Ron Gilad: al Design non servono parole

 

“Fragments of life”, Danese, Milano. Visibili alcuni degli Oggetti progettati da Gilad

“Fragments of Life”: al quartier generale di Danese  –  a Milano in via Canova, 24 – in un nuovo allestimento, il neo direttore creativo del brand , il designer Ron Gilad, mette con forza l’accento sull’autentica contemporaneità di una pratica di progettazione già ben nota a due fra le firme storiche del marchio, Bruno Munari e Enzo Mari, fautori con le loro proposte di una lettura ironica e divertita dell’oggetto per il primo e una esaltazione delle qualità funzionali di una meccanica semplice per il secondo.

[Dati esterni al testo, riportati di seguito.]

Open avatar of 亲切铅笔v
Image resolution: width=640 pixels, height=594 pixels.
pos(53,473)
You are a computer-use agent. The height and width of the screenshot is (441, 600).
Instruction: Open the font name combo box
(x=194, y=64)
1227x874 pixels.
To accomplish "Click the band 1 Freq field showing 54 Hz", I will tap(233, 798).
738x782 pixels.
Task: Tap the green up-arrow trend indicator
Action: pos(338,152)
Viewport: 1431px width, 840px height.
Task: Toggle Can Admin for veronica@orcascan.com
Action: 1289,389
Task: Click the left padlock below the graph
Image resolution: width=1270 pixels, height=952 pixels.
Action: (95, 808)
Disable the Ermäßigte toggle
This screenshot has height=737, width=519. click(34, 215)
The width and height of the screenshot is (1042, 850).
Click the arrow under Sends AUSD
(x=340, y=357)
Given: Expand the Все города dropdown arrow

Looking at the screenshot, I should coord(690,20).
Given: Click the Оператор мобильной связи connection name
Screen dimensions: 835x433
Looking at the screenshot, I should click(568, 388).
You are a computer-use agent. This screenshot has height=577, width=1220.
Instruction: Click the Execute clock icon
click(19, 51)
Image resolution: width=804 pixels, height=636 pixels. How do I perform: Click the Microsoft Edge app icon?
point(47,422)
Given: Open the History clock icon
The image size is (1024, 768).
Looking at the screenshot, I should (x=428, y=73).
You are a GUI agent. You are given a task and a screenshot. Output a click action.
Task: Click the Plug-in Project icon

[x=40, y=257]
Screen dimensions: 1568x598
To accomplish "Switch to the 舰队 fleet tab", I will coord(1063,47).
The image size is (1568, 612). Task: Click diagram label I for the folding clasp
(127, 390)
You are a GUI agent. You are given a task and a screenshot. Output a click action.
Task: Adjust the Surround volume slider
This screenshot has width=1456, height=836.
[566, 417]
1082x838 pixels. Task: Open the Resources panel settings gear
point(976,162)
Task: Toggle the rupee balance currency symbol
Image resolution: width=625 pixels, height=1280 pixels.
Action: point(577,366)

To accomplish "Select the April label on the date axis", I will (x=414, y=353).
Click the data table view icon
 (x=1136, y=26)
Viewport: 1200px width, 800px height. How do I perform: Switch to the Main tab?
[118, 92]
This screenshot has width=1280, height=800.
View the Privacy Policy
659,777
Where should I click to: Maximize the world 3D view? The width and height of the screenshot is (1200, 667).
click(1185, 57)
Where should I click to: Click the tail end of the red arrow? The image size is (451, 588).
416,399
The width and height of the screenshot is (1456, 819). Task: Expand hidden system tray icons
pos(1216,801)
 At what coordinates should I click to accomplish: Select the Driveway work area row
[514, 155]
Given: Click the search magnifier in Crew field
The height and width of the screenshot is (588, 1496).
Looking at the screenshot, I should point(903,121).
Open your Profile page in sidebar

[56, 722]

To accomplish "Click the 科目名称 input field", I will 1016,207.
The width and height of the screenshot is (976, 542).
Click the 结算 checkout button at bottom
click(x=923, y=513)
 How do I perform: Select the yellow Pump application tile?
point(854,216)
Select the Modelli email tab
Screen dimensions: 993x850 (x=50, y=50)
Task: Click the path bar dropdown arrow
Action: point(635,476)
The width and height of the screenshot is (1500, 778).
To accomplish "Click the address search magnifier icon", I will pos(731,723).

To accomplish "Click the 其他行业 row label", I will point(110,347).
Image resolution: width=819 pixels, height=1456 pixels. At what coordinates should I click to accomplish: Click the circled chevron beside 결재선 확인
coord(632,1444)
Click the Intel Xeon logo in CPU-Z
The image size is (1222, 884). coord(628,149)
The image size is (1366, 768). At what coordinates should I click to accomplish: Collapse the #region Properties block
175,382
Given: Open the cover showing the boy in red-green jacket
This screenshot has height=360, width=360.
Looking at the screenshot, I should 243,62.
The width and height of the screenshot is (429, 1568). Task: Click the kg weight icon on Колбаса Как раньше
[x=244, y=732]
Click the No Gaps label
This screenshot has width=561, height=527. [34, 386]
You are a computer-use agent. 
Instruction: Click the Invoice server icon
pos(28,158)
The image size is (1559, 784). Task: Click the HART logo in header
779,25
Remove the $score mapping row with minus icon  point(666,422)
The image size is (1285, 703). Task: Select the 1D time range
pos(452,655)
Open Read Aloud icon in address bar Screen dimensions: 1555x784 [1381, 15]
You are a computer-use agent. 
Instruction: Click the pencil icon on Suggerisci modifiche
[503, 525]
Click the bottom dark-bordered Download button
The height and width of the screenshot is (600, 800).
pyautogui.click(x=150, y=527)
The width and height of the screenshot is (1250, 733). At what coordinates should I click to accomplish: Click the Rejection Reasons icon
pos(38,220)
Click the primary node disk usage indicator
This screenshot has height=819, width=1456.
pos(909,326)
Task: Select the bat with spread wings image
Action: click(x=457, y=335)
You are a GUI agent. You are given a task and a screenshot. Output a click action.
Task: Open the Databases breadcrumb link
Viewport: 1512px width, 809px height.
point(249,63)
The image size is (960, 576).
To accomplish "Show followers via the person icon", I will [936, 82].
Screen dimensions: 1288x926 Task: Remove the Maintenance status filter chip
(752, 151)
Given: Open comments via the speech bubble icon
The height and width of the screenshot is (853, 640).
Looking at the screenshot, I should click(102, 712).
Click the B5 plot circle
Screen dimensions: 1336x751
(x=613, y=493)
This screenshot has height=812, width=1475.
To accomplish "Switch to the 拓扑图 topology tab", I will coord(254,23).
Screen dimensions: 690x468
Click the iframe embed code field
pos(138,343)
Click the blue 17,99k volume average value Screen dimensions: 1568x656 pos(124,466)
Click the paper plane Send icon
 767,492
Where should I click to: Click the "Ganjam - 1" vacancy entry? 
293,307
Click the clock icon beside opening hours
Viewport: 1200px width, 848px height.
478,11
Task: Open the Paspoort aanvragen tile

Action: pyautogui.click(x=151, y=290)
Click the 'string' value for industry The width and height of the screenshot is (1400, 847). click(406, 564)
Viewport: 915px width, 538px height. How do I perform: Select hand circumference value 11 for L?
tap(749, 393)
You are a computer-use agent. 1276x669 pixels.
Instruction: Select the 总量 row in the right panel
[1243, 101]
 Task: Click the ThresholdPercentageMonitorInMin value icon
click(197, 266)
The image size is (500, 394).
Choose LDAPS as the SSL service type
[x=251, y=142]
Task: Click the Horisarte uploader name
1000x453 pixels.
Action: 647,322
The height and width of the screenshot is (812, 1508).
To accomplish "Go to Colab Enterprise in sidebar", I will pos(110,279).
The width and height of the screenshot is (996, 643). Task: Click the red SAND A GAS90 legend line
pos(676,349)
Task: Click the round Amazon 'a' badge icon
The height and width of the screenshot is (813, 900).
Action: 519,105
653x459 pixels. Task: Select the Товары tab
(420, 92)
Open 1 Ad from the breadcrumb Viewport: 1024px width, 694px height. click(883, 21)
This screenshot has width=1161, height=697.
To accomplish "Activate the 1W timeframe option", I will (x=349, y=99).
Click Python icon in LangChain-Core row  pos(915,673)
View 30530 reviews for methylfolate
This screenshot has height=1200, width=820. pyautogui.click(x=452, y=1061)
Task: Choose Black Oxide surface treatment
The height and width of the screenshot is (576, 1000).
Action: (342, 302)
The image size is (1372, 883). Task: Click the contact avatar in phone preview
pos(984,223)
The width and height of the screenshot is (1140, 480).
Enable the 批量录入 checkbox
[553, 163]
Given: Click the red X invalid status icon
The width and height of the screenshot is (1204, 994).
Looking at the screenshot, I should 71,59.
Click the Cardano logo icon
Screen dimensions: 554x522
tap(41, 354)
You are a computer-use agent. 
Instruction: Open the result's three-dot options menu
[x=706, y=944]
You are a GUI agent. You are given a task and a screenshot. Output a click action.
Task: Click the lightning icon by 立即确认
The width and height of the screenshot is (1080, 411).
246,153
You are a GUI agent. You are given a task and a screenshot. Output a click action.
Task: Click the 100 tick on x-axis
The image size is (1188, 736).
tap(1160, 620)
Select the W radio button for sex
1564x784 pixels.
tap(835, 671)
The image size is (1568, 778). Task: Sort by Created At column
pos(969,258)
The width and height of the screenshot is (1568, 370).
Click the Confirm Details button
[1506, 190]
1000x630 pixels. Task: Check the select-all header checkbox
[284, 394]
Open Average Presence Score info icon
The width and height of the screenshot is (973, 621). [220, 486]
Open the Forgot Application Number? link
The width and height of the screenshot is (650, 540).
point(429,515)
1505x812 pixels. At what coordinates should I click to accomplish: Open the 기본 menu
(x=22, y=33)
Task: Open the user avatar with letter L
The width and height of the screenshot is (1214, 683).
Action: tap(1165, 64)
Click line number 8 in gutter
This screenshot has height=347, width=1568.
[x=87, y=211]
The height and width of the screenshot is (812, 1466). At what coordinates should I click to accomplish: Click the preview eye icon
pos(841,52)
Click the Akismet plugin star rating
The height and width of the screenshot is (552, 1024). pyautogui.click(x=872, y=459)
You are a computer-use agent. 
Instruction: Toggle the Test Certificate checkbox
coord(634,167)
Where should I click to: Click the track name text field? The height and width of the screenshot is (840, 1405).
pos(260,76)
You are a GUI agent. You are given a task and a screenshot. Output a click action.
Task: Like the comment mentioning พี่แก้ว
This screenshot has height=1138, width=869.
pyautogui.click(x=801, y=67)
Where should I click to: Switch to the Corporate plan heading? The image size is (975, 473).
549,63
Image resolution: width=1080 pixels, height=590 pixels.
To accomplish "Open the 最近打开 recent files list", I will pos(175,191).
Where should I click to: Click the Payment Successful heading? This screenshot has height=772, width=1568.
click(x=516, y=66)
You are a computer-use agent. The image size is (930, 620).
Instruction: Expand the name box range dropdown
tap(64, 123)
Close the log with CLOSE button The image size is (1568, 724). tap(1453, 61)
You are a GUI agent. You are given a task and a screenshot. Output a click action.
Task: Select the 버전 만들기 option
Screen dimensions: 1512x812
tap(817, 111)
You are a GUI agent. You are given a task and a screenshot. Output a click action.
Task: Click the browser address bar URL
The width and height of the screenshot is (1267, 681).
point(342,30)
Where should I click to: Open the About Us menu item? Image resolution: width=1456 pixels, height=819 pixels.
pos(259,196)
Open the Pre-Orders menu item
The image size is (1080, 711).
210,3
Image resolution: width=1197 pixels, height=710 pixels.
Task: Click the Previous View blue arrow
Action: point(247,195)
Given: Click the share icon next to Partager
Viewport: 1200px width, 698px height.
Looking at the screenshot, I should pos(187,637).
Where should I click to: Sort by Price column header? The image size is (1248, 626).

“Fragments of Life”. Il calendario perpetuo “Timor”di Enzo Mari (1967) e in alto la lampada a parete “Two flags wall” di Ernesto Gismondi e Neil Poulton (2011)
“Fragments of Life”. la sospensione “Esagonale” di Bruno Munari

I dieci oggetti d’uso domestico progettati da Gilad, ad un tempo forme d’arte, riportano quindi il baricentro del nostro sguardo attuale sul potenziale creativo e ludico insito nel nostro quotidiano: pezzi unici per esperienze da condividere occupano le sale in un allestimento che proietta le nostre aspettative sul limite di nuove possibili interpretazioni della dimensione umana.